Не дошёл. Остановился в воротах гаража, спиной, и стоял так, засунув руки в карманы спортивных штанов. С крыши текло, начинался тёплый июльский дождь, во дворе кооператива пахло мокрой пылью и креозотом. По луже прошла Варя в красных резиновых сапогах, волоча за собой кошку. Кошка не сопротивлялась.
Максим сел на ящик, подтянул колки на слух, поморщился, подтянул ещё. Взял ля минор, ре минор, ми — пальцы не помнили, левая рука не дожимала, звук был глухой и дребезжащий. Он сыграл эти три аккорда раз, потом ещё раз, потом медленнее.
Потом он сыграл «Астурию». Первые четыре такта. Правая рука дёрнулась, большой палец ударил по басовым струнам слишком сильно, и звук получился резкий, как выстрел. Но левая рука уже вспомнила: она нашла позицию, и пальцы легли на гриф — неровно, неуверенно, но легли, как ложатся на перила знакомой лестницы в темноте.

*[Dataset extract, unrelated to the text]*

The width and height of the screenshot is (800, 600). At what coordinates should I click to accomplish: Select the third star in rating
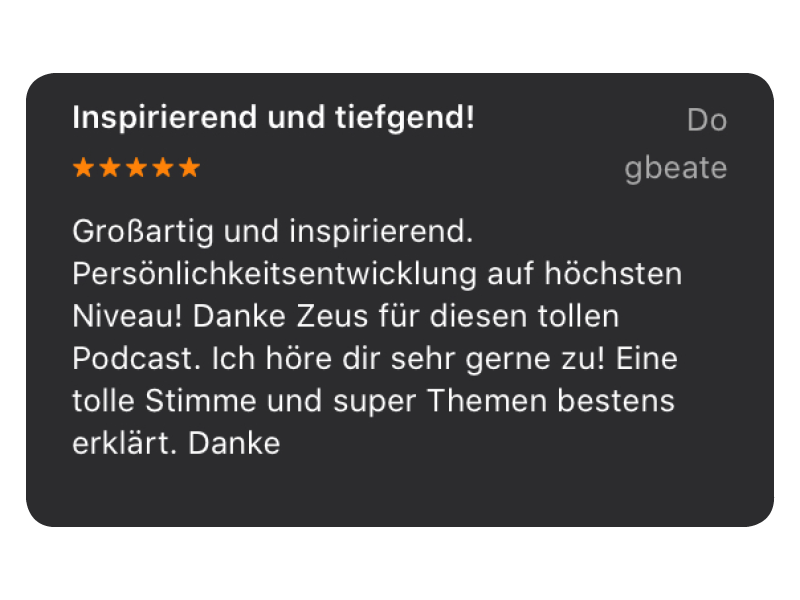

Пётр Аркадьевич не оборачивался. Он стоял в воротах, и руки в карманах сжались в кулаки, и он не мог их разжать. Он узнал мелодию. Эту «Астурию» Максим готовил к отчётному концерту в музыкальной школе, весной девяносто восьмого, и репетировал её вечерами в подвале, и бухало так, что у Клавдии Ивановны звенел сервиз. Пётр Аркадьевич не был на том концерте. Он был в гараже, перебирал карбюратор, и Нина ходила одна, и вернулась и сказала: «Он играл хорошо, Петя. Он очень хорошо играл». И он ответил: «Завтра заберу эту балалайку». И забрал.
Чайник он ставить не шёл. Он стоял в воротах гаража, спиной, и слушал, как сын играет — медленно, с ошибками, с паузами, в которых он вспоминал, — и дождь усиливался, и вода текла по воротам, и пахло креозотом и мокрой пылью, и где-то во дворе Варя говорила кошке: «Не бойся, я тебя не обижу».
Максим играл. Пётр Аркадьевич стоял. И ему казалось, что в стене соседнего гаража, за кирпичом и штукатуркой, звенит чей-то сервиз.
Он не оборачивался и чайник ставить не шёл, пока в гараже не смолкло.